● DOCUMENT SEGMENT:

★ ★ ★ ★ ★

1

Using Google re2 https://github.com/google/re2/blob/master/doc/syntax.txt

From a couple of lines like

  1. I love Rock
  2. I love Rock and scissors
  3. I hate paper
  4. I like Rock, paper and scissors
  5. I'd love myself

I want to extract "Rock", "paper"and "scissors" from each line. I want the regex to match all the above five lines and give me Rock, paper and scissors where it found something. I'm predominantly using this in Google sheets, but any Google re2 regex should help.

I've tried:

".*(([Rock]{0,4})).*"

".*(([Rock]{4})|([Rock]{0})).*"

=REGEXEXTRACT(A2,".*(Rock{0,2}).*(paper{0,2}).*(scissors{0,2}).*")

and multiple other combinations to get Rock from any line, if present... But, it always prefers zero rather than four... Even If it finds Rock , it returns empty strings. If i replace {0} with {1} i get "k" even though the full Rock is found.

Any ideas?

★ ★ ★ ★ ★

● DATASET EXCERPT:
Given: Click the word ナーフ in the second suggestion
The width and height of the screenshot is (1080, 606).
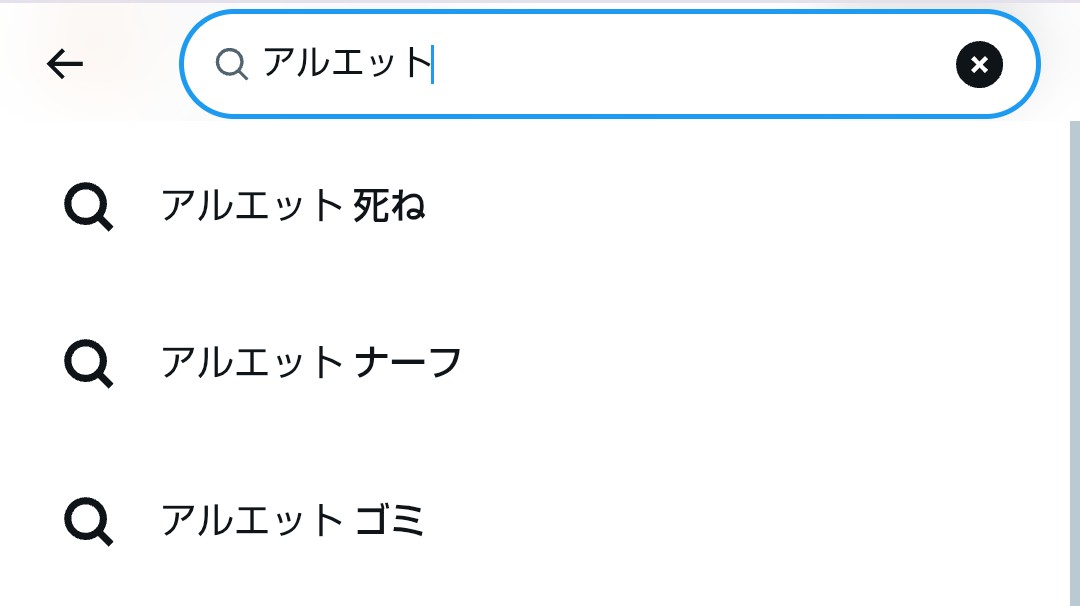Looking at the screenshot, I should [x=408, y=363].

★ ★ ★ ★ ★

● TASKS TO COMPLETE:
- A) Summarize the regex question in two sentences.
- B) List every sample line given in the regex question.
- C) Write out everything in the regex question from "From a couple" down to "regex should help.".
Work only from the text; the material is not relevant here.

● RESPONSES PER TASK:
- A) Using Google re2, the poster wants one regex that matches all five sample lines and extracts "Rock", "paper" and "scissors" wherever they occur, mainly for use in Google Sheets. Their attempts with quantifiers keep preferring zero over four and return empty strings even when Rock is present, and replacing {0} with {1} yields only "k".

- B)
- I love Rock
- I love Rock and scissors
- I hate paper
- I like Rock, paper and scissors
- I'd love myself

- C)
From a couple of lines like

  1. I love Rock
  2. I love Rock and scissors
  3. I hate paper
  4. I like Rock, paper and scissors
  5. I'd love myself

I want to extract "Rock", "paper"and "scissors" from each line. I want the regex to match all the above five lines and give me Rock, paper and scissors where it found something. I'm predominantly using this in Google sheets, but any Google re2 regex should help.